RECORDS FOR THE EXERCISE:
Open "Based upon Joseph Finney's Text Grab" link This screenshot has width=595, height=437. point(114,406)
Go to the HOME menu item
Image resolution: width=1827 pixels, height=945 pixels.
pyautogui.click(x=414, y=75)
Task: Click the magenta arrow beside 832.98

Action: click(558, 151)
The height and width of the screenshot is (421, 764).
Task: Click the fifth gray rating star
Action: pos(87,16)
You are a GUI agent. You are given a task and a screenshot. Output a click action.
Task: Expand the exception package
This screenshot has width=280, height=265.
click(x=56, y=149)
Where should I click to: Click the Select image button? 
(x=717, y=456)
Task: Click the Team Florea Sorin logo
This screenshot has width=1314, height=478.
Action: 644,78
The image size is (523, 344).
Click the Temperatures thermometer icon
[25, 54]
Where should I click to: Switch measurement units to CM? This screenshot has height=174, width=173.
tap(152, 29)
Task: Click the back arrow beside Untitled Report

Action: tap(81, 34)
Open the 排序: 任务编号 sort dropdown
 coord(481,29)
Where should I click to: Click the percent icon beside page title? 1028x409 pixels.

PROBLEM STATEMENT: Swap "Where should I click to" for "Where do I click to" and rewrite the records from the start through the line containing "tap(152, 29)". Leave everything else unchanged.

COMPLETE RESPONSE:
Open "Based upon Joseph Finney's Text Grab" link This screenshot has width=595, height=437. point(114,406)
Go to the HOME menu item
Image resolution: width=1827 pixels, height=945 pixels.
pyautogui.click(x=414, y=75)
Task: Click the magenta arrow beside 832.98

Action: click(558, 151)
The height and width of the screenshot is (421, 764).
Task: Click the fifth gray rating star
Action: pos(87,16)
You are a GUI agent. You are given a task and a screenshot. Output a click action.
Task: Expand the exception package
This screenshot has width=280, height=265.
click(x=56, y=149)
Where do I click to: Click the Select image button? 
(x=717, y=456)
Task: Click the Team Florea Sorin logo
This screenshot has width=1314, height=478.
Action: 644,78
The image size is (523, 344).
Click the Temperatures thermometer icon
[25, 54]
Where do I click to: Switch measurement units to CM? This screenshot has height=174, width=173.
tap(152, 29)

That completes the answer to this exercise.